**Problem statement**:
Filter the listing below, keeping every line that holds "computer".
- Opening Delimiter -
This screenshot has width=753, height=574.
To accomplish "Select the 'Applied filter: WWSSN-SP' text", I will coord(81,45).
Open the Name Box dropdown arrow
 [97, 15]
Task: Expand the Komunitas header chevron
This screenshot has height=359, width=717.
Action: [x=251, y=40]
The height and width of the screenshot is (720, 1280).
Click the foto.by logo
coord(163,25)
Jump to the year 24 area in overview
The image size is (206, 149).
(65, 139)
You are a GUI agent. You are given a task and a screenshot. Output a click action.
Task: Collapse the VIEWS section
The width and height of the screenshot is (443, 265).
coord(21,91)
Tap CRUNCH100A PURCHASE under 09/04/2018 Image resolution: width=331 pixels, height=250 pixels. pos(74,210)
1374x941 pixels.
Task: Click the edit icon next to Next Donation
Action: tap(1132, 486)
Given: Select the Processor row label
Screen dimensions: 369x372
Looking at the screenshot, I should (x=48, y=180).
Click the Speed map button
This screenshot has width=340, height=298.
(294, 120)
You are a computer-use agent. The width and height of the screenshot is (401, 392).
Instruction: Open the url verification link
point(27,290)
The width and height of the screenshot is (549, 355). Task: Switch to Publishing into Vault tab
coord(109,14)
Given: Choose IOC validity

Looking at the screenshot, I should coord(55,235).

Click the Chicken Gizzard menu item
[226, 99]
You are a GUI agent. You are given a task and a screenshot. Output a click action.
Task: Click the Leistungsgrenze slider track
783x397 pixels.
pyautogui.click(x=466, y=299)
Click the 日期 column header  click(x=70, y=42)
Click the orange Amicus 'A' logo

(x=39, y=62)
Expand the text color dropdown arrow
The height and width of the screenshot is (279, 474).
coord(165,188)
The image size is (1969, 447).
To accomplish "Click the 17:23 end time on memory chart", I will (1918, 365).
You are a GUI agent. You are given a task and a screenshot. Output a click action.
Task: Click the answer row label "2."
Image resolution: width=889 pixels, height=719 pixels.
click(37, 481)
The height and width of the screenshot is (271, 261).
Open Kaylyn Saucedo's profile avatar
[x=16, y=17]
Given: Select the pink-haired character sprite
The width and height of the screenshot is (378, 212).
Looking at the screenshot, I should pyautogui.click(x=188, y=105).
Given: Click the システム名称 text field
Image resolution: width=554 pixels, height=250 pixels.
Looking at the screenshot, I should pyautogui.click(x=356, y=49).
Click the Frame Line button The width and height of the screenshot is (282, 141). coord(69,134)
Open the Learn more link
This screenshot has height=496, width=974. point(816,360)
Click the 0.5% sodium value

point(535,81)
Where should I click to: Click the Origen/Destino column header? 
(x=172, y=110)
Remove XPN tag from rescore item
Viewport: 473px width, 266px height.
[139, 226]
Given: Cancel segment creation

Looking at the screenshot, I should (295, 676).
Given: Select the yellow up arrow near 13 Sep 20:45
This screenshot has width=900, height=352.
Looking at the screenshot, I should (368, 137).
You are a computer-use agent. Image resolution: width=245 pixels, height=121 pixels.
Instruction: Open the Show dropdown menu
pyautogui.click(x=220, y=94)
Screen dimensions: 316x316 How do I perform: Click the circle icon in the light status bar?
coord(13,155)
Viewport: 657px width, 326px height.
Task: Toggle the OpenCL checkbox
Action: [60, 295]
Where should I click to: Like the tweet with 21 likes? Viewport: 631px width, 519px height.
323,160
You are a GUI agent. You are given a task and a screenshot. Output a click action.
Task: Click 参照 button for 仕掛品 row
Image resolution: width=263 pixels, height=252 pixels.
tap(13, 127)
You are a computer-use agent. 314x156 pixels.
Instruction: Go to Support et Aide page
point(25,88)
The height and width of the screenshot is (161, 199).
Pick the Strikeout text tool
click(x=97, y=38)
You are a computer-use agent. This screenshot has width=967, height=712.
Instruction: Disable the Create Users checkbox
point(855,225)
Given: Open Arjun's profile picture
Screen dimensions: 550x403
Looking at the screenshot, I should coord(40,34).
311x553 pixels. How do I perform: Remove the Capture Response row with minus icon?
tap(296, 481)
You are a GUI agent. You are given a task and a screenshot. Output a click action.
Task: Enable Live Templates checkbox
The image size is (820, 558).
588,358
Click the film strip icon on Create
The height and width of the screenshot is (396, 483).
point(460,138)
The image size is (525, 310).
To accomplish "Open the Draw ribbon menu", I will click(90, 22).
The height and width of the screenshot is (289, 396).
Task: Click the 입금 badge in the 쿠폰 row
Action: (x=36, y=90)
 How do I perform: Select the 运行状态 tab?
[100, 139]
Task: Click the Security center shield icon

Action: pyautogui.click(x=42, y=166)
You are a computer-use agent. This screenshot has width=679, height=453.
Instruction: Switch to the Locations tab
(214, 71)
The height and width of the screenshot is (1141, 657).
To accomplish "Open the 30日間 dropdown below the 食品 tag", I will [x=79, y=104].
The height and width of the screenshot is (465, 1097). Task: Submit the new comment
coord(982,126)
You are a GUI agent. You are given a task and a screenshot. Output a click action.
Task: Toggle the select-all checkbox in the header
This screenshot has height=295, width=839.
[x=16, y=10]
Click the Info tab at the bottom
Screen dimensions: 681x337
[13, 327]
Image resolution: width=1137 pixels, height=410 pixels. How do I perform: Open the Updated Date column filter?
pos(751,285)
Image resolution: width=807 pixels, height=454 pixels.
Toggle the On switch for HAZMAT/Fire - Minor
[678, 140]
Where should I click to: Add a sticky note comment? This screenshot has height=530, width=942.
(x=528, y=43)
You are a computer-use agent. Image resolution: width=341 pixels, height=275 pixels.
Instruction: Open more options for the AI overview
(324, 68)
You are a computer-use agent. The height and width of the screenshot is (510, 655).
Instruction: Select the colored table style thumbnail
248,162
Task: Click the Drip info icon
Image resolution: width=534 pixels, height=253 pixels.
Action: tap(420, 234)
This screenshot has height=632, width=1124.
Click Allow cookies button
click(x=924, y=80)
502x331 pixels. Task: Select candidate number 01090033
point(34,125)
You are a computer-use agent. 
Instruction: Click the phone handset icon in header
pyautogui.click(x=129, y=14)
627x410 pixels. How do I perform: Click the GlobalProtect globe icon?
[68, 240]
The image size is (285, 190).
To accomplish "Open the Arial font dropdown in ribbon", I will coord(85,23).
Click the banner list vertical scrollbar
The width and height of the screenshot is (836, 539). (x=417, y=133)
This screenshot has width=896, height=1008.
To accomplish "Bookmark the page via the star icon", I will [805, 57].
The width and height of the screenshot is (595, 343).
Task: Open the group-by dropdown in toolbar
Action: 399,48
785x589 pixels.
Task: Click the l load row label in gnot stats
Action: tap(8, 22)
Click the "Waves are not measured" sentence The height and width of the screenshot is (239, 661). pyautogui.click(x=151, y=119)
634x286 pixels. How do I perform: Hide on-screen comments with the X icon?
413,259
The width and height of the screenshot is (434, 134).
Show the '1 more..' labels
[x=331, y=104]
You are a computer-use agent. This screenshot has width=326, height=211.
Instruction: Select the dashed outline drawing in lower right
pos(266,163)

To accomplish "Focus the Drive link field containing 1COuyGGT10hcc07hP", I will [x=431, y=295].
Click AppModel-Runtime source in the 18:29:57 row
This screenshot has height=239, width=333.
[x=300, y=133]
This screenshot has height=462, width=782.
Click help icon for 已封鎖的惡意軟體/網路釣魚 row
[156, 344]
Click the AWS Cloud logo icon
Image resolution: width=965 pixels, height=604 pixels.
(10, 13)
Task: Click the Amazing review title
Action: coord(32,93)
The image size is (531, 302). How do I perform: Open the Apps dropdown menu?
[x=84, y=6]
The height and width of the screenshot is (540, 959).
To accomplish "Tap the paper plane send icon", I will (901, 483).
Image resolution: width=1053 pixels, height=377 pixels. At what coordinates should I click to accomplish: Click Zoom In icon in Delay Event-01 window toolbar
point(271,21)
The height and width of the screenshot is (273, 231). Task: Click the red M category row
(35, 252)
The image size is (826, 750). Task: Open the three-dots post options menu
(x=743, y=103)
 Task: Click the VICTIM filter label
- Closing Delimiter -
**Expected answer**:
You are a computer-use agent. The width and height of the screenshot is (401, 392).
You are a computer-use agent. Image resolution: width=245 pixels, height=121 pixels.
You are a computer-use agent. 314x156 pixels.
You are a computer-use agent. This screenshot has width=967, height=712.
You are a computer-use agent. This screenshot has width=679, height=453.
You are a computer-use agent. Image resolution: width=341 pixels, height=275 pixels.
You are a computer-use agent. The height and width of the screenshot is (510, 655).
You are a computer-use agent. 
You are a computer-use agent. This screenshot has width=326, height=211.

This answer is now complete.